Download Makefile, sseTest.c and sum.c to an appropriate location in your home directory.
Note that all code using SSE2 instructions require your processor to support these. Unless you have a VERY old computer your processor will support the SSE intrinsics, so it is certainly possible that your machine will be sufficient for this, but no guarantees on this.
Exercise 1: Familiarize Yourself
Given the large number of available SIMD intrinsics we want you to learn how to find the ones that you'll need in your application.
Here is a way to find the necessary information:
- Go to Intel's website. This can also be found by searching for "Intel Intrinsics Guide."
- Under the "Getting Started" tab and open the appropriate copy of the Intel Intrinsic Guide.
Do your best to interpret the new syntax and terminology. Find the 128-bit intrinsics for the following SIMD operations (one for each):
- Four floating point divisions in single precision (i.e. float)
- Sixteen max operations over signed 8-bit integers (i.e. char)
- Arithmetic shift right of eight signed 16-bit integers (i.e. short)
- Record these intrinsics in a text file to show your TA.
Exercise 2: Reading SIMD Code
In this exercise you will consider the vectorization of 2-by-2 matrix multiplication in double precision:
This accounts to the following arithmetic operations:
C[0] += A[0]*B[0] + A[2]*B[1]; C[1] += A[1]*B[0] + A[3]*B[1]; C[2] += A[0]*B[2] + A[2]*B[3]; C[3] += A[1]*B[2] + A[3]*B[3];
You are given the code sseTest.c that implements these operations in a SIMD manner.
The following intrinsics are used:
__m128d _mm_loadu_pd( double *p ) | returns vector (p[0], p[1]) |
__m128d _mm_load1_pd( double *p ) | returns vector (p[0], p[0]) |
__m128d _mm_add_pd( __m128d a, __m128d b ) | returns vector (a0+b0, a1+b1) |
__m128d _mm_mul_pd( __m128d a, __m128d b ) | returns vector (a0b0, a1b1) |
void _mm_storeu_pd( double *p, __m128d a ) | stores p[0]=a0, p[1]=a1 |
Compile sseTest.c into x86 assembly by running:
make sseTest.s
Find the for-loop in sseTest.s and identify what each intrinsic is compiled into. Does the loop actually exist?
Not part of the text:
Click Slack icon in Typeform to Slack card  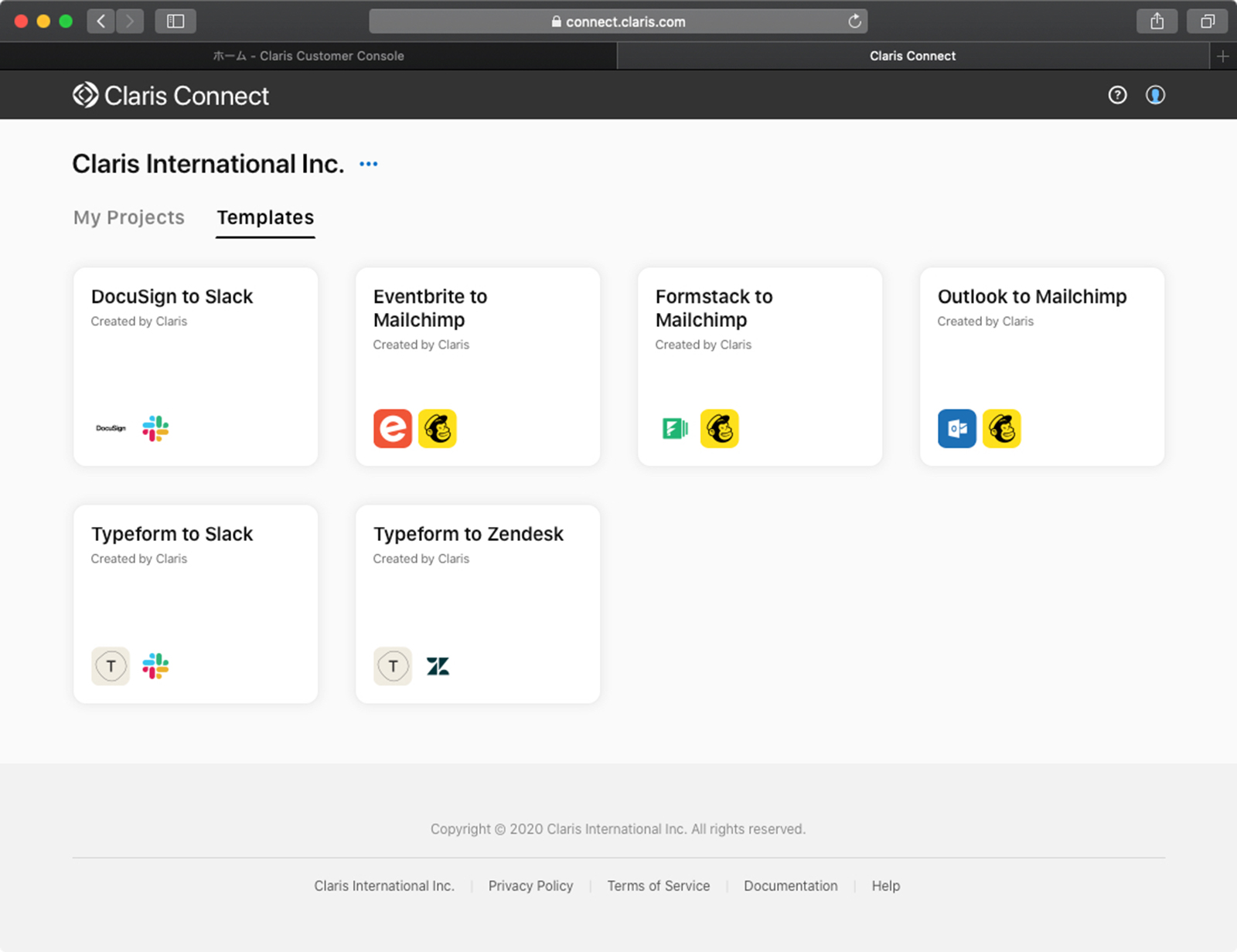(155, 666)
Comment the loop so that your TA can see that you understand the code.
- Show your commented code to your TA and explain the for-loop.
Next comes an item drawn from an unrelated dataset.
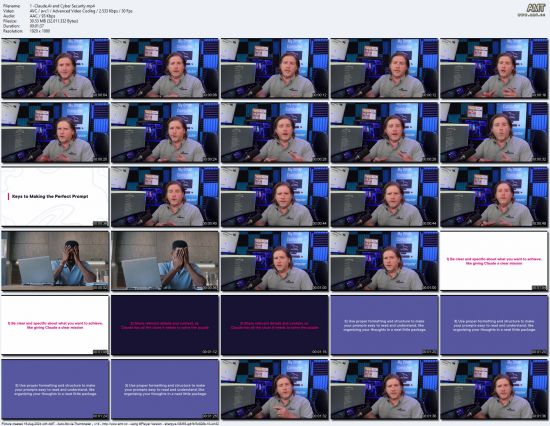The image size is (550, 426).
Task: Open the final thumbnail in the bottom row
Action: click(494, 389)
Exercise 3: Writing SIMD Code
For Exercise 3, you will vectorize/SIMDize the following code to achieve approximately 4x speedup over the naive implementation shown here:
static int sum_naive(int n, int *a) { int sum = 0; for (int i = 0; i < n; i++) { sum += a[i]; } return sum; }
You might find the following intrinsics useful (you may use the 256bit versions if your CPU supports them!):
__m128i _mm_setzero_si128( ) | returns 128-bit zero vector |
__m128i _mm_loadu_si128( __m128i *p ) | returns 128-bit vector stored at pointer p |
__m128i _mm_add_epi32( __m128i a, __m128i b ) | returns vector (a0+b0, a1+b1, a2+b2, a3+b3) |
void _mm_storeu_si128( __m128i *p, __m128i a ) | stores 128-bit vector a at pointer p |
Start with sum.c. Use SSE instrinsics to implement the sum_vectorized() function.
To compile your code, run the following command:
make sum
- Show your TA your working code and performance improvement.
Exercise 4: Loop Unrolling
Happily, you can obtain even more performance improvement! Carefully unroll the SIMD vector sum code that you created in the previous exercise. This should get you about a factor of 2 further increase in performance. As an example of loop unrolling, consider the supplied function sum_unrolled():
static int sum_unrolled(int n, int *a) { int sum = 0; // unrolled loop for (int i = 0; i < n / 4 * 4; i += 4) { sum += a[i+0]; sum += a[i+1]; sum += a[i+2]; sum += a[i+3]; } // tail case for (int i = n / 4 * 4; i < n; i++) { sum += a[i]; } return sum; }
Also, feel free to check out Wikipedia's article on loop unrolling for more information.
Within sum.c, copy your sum_vectorized() code into sum_vectorized_unrolled() and unroll it four times.
To compile your code, run the following command:
make sum
- Show your TA the unrolled implementation and performance improvement.
Exercise 5: Switch on Compiler Optimization
Modify the Makefile to activiate the compiler optimization (e.g. -O2)
To compile your code, run the following command:
make sum
- Show your TA the performance of the compiler optimized code. Explain the results.